#### Reading passage
- Opening Delimiter -
A London-based man has become the second known person in the world to be free of HIV, the virus that causes AIDS. The patient, who chose to be anonymous, was cured after a stem cell transplant.
This comes 12 years after the first success case of Timothy Ray Brown – a US-based man treated in Germany's Berlin, a feat researchers failed to duplicate.
The London man was cured after he received a bone marrow transplant from an HIV-resistant donor, his doctors said.
However, bone-marrow transplants are traditionally dangerous and painful.
The London patient, who was diagnosed with HIV in 2003, had also developed cancer. IN 2016, he agreed to undertake bone marrow stem cell transplant from a donor, a common but expensive procedure to treat cancer. The donor - who was unrelated - had a rare genetic mutation known as `CCR5 delta 32`, that resists HIV infection.
Later, the doctors found that the transplant changed the London patient's immune system, giving him the donor's HIV resistance.
Nearly three years after receiving bone marrow stem cells, and more than 18 months after coming off antiretroviral drugs - highly sensitive tests still show no trace of the man`s previous HIV infection.
- Closing Delimiter -
#### Data section
- Opening Delimiter -
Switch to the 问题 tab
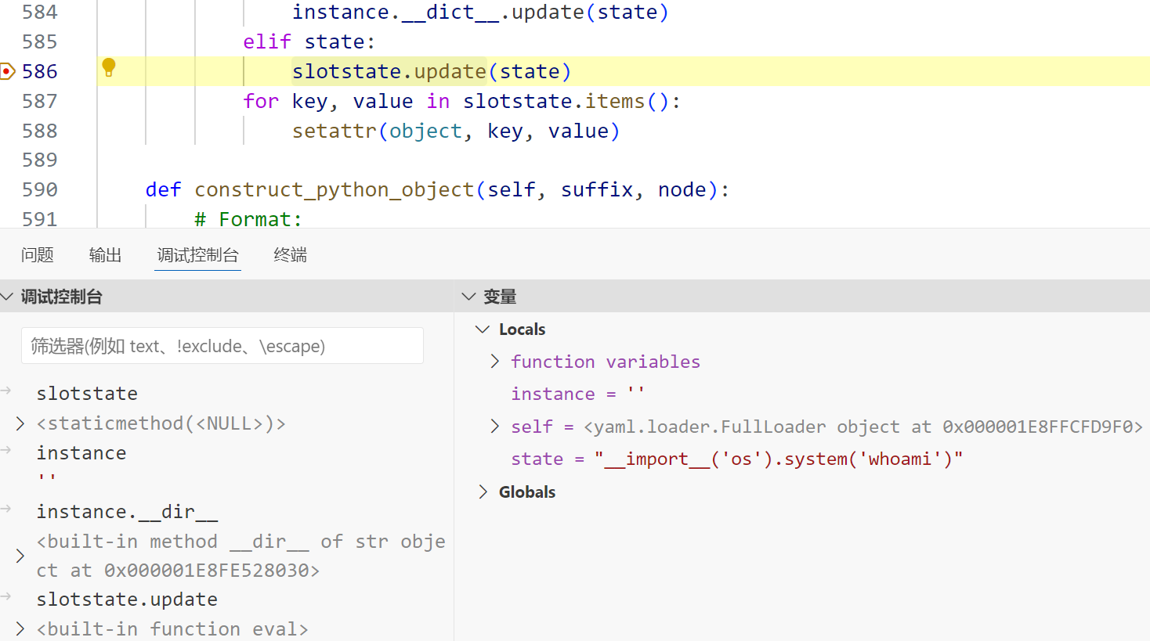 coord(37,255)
- Closing Delimiter -
- Opening Delimiter -
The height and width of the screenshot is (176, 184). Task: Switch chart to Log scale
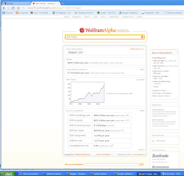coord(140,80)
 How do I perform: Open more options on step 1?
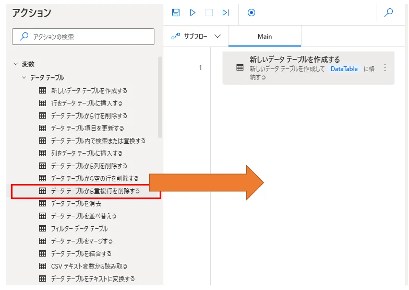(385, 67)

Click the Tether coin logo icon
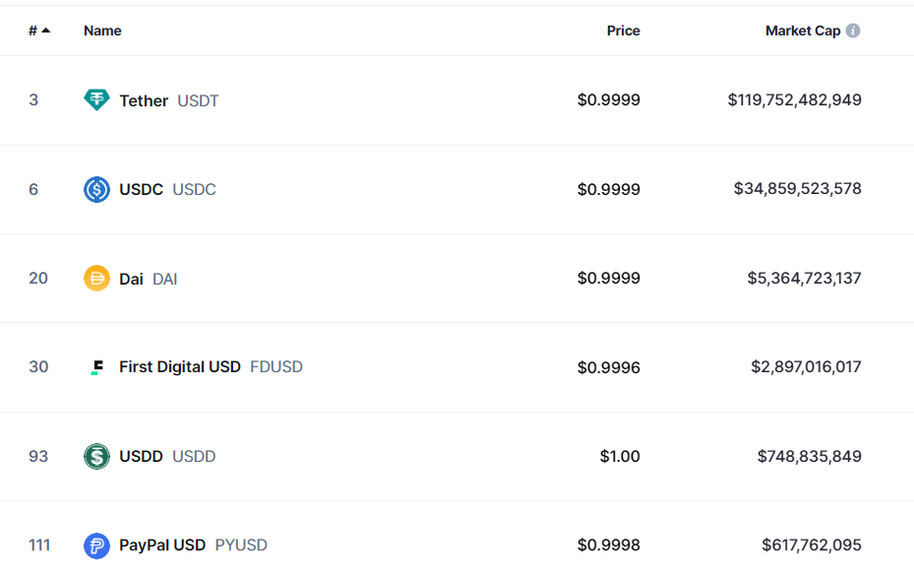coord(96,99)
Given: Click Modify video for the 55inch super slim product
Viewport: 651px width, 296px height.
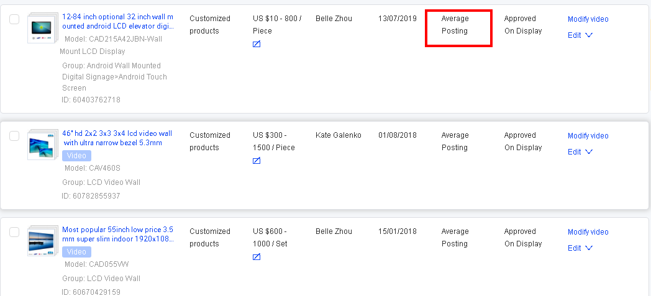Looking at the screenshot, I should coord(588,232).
- Closing Delimiter -
#### Tasks and exercises
- a) From the article on the London HIV patient, transcribe the passage that begins at the words "The London patient, who" and ends after "donor's HIV resistance.".
- b) According to the article on the London HIV patient, why did the patient undergo a bone marrow stem cell transplant? Answer in one to three sentences.
- c) Translate this sentence from the article on the London HIV patient into Spanish: "Later, the doctors found that the transplant changed the London patient's immune system, giving him the donor's HIV resistance."

#### Activity answers
- a)
The London patient, who was diagnosed with HIV in 2003, had also developed cancer. IN 2016, he agreed to undertake bone marrow stem cell transplant from a donor, a common but expensive procedure to treat cancer. The donor - who was unrelated - had a rare genetic mutation known as `CCR5 delta 32`, that resists HIV infection.
Later, the doctors found that the transplant changed the London patient's immune system, giving him the donor's HIV resistance.

- b) The patient had developed cancer, and a bone marrow stem cell transplant is a common but expensive procedure for treating cancer. He agreed to have it in 2016.

- c) Más tarde, los médicos descubrieron que el trasplante cambió el sistema inmunitario del paciente de Londres y le dio la resistencia al VIH del donante.